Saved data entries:
=== Section Start ===

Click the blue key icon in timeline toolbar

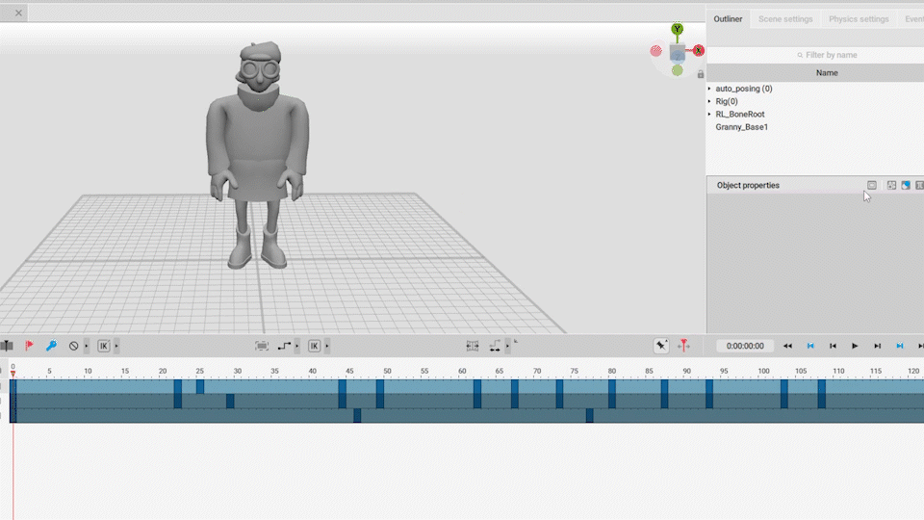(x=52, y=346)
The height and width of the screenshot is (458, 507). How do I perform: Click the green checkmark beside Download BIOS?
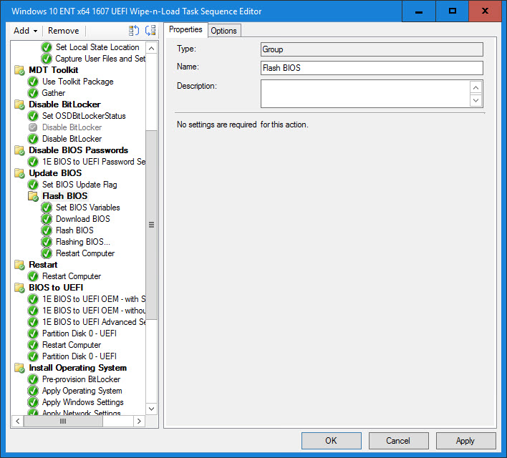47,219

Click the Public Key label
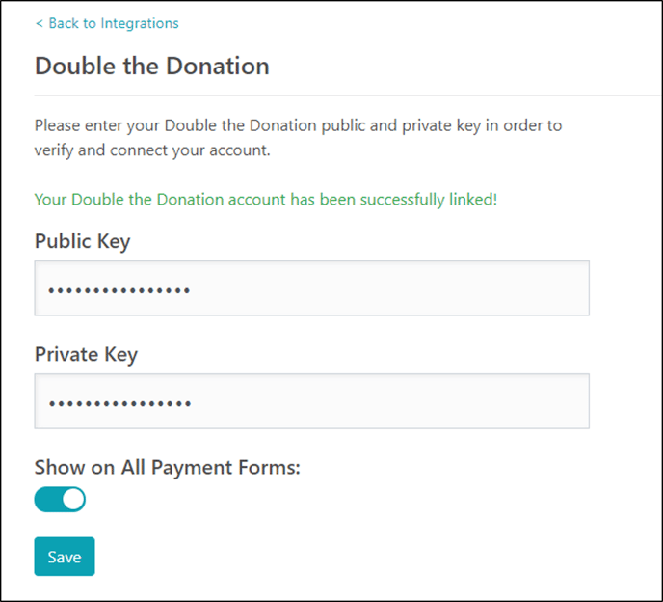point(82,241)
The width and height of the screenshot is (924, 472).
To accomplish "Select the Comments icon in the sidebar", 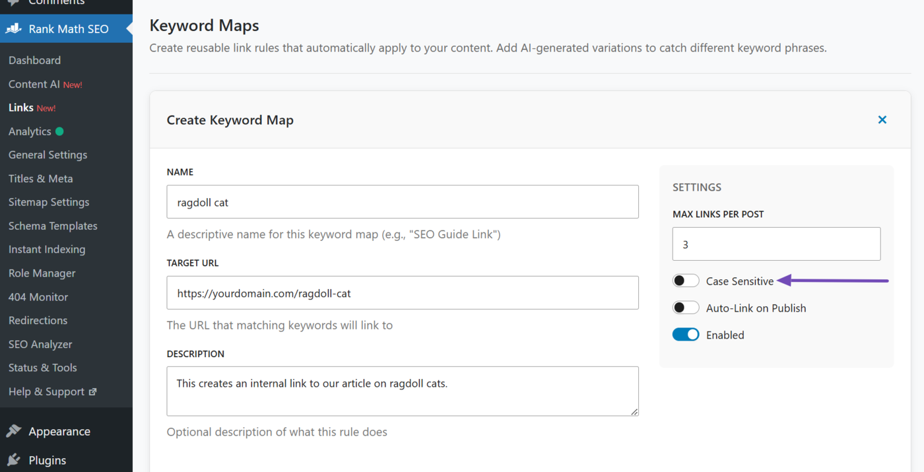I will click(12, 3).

=== Section End ===
=== Section Start ===

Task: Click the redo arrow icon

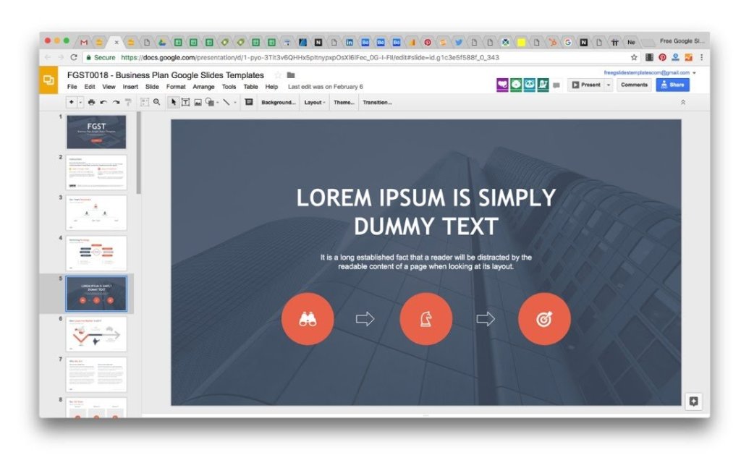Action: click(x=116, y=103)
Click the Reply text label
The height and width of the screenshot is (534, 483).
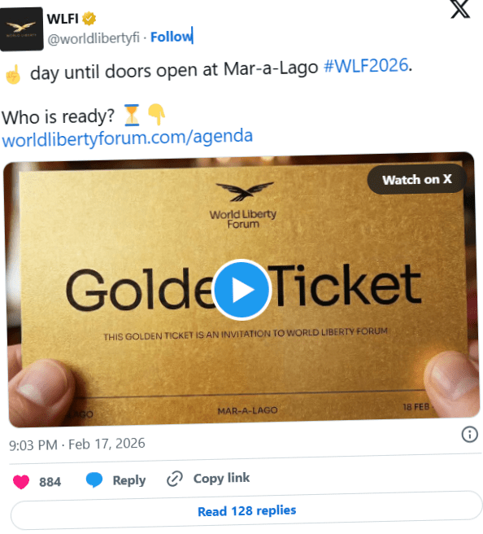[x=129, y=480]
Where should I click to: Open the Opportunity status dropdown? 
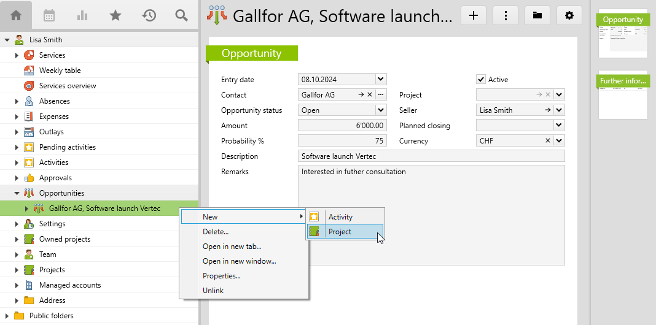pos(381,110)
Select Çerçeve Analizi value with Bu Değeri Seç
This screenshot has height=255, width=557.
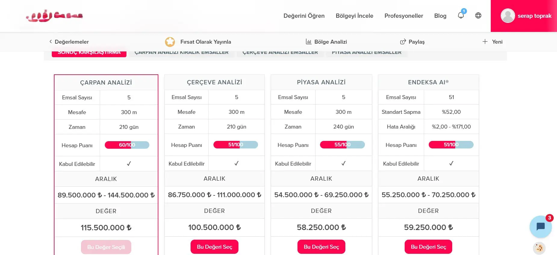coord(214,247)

=== Section End ===
=== Section Start ===

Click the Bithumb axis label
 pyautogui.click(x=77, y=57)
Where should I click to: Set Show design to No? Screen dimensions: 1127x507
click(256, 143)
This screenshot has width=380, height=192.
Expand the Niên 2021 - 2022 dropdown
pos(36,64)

=== Section End ===

**Problem description:** Pictures aside, print exactly the lines above starting with the one containing "Click the blue key icon in timeline toolbar" and going on through the one containing "The width and".

**Solved problem:**
Click the blue key icon in timeline toolbar

(x=52, y=346)
The height and width of the screenshot is (458, 507). How do I perform: Click the green checkmark beside Download BIOS?
47,219

Click the Public Key label
point(82,241)
The width and height of the screenshot is (924, 472).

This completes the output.